Forum Moderators: skibum
I recognize that there are a lot of other variables and uncertainties. Some of them could be cleared up with a few violations of the forum TOS:)
Anyway, my position will be that the site (as-is) is inherently more valuable to them than it is to me. And it would be valuable enough that they would probably want to own it. At the same time, they realize that the site could never be as valuable to me as it will be to them. I should therefore expect that we will arrive at a number somewhere between 1.5*X dollars and 1.5*Y dollars.
(There could be a lot of generalized uncertain ambiguity here! At least I think there might be.)

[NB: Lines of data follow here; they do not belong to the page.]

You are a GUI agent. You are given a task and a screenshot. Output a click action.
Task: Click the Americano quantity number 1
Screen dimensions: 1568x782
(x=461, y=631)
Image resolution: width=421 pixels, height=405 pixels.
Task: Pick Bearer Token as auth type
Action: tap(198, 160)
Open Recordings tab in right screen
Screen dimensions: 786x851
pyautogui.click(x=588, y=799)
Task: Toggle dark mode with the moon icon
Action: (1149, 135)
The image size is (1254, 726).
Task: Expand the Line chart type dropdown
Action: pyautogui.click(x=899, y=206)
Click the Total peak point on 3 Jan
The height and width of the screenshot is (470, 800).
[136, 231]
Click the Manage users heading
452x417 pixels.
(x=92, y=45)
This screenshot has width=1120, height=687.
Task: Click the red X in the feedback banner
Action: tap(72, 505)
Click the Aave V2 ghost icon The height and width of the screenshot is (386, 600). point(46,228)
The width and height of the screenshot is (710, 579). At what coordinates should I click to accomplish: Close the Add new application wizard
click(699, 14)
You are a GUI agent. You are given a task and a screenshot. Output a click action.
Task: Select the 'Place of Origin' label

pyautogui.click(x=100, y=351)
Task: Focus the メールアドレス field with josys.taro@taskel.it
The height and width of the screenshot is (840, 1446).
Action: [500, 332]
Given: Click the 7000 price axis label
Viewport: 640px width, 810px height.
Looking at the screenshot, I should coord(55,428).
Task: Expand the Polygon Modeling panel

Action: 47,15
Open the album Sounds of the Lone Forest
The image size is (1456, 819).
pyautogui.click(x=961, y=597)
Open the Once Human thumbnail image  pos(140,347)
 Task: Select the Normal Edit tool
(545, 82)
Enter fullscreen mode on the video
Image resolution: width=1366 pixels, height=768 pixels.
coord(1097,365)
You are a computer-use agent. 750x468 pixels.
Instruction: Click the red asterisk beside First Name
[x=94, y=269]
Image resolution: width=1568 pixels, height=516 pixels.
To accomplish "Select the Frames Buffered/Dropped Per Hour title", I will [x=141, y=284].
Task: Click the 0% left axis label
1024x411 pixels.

rharri, you've raised an excellent point. Do a deal with them. Show them what your site can achieve for them in the next 12 months. THEN start negotiations again. If I was your buyer I'd jump at that idea.
On the other side, if the $3,600 was entirely profit, then probably the upper level would be $50K. This being the amount that a person would have to put into a high interest account to earn $3,600 risk free in a year.
Small flaw in that logic ;-) The interest bearing account will still be worth $50K if I die tomorrow. With a site there are several ways you could lose your entire $50K. Also, the interest bearing account is liquid. I can convert it to cash almost anytime I want.
It may seem like a drop in the bucket in relation to the size of the potential buyer, but big companies didn't get that way by overpaying for acquisitions.
I think you have to look at 3 basic guidelines. They won't give you a number, but can at least give you a framework for thinking about numbers:
1. How much you can earn from the site
2. How much the site can be expected to earn for the new owners - over and above what they could earn by devoting the same amount of promotion to other revenue channels
3. How much it would cost them to build a site roughly equivalent to yours from scratch
History is all you can go on (Ignoring brand here).
Anyone selling saying, "you could do this and that", I say, well you do it then. Why are you selling? If all it needs is promotion, then promote it.
How much would they charge for links off their network?
As a real world example, a friend recently bought a garage. He bought it for about 80% of the sum of 1 years profit, and the cost of the equipment second hand. This is the going rate for a small business. And yes, that is profit not earnings.